▶ Description of the task:
Can you render the listing from the line with "Where should I click to: Click" up to and including the line with "will pyautogui.click(x=1418, y=319)." as a two-column CSV with headers instruction and click_target, one row per pair? Put each field in double quotes and turn any line breaks inside it into spaces.

▶ Data for the task:
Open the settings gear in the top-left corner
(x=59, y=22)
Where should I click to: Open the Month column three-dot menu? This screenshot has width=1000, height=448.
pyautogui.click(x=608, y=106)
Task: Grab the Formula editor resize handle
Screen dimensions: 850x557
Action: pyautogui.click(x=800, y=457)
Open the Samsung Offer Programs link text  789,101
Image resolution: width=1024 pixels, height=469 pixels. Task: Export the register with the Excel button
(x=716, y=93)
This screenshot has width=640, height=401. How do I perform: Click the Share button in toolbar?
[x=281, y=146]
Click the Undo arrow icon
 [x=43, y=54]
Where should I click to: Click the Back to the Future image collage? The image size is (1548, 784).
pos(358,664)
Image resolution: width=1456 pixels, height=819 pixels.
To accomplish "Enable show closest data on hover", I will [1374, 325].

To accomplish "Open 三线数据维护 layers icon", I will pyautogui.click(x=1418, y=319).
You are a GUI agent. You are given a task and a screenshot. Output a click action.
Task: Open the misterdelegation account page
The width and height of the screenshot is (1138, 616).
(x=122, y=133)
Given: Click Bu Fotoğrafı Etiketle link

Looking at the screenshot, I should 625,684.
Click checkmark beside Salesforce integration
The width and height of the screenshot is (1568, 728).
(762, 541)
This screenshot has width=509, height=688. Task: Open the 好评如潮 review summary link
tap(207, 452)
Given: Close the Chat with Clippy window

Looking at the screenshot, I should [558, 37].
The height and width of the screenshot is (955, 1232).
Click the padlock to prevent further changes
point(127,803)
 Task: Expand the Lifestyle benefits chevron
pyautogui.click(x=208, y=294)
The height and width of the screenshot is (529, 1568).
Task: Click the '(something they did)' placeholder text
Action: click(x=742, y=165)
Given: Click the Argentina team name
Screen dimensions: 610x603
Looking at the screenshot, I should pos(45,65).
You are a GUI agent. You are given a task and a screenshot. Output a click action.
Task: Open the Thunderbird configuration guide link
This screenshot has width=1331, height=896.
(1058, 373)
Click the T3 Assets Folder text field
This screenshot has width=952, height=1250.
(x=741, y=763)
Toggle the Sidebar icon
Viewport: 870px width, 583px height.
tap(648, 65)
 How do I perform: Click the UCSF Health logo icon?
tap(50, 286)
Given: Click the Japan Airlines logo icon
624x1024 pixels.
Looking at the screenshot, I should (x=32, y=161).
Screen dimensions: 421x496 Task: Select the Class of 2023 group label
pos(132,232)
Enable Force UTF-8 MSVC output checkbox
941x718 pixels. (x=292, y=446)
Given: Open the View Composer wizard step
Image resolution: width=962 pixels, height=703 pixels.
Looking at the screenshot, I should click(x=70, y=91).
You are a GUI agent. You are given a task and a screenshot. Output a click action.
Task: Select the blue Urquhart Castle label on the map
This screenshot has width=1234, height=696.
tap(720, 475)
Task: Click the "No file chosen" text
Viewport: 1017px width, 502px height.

▶ Solution:
instruction,click_target
"Where should I click to: Click the Back to the Future image collage? The image size is (1548, 784).","pos(358,664)"
"Image resolution: width=1456 pixels, height=819 pixels. To accomplish ""Enable show closest data on hover"",","I will [1374, 325]."
"To accomplish ""Open 三线数据维护 layers icon"",","I will pyautogui.click(x=1418, y=319)."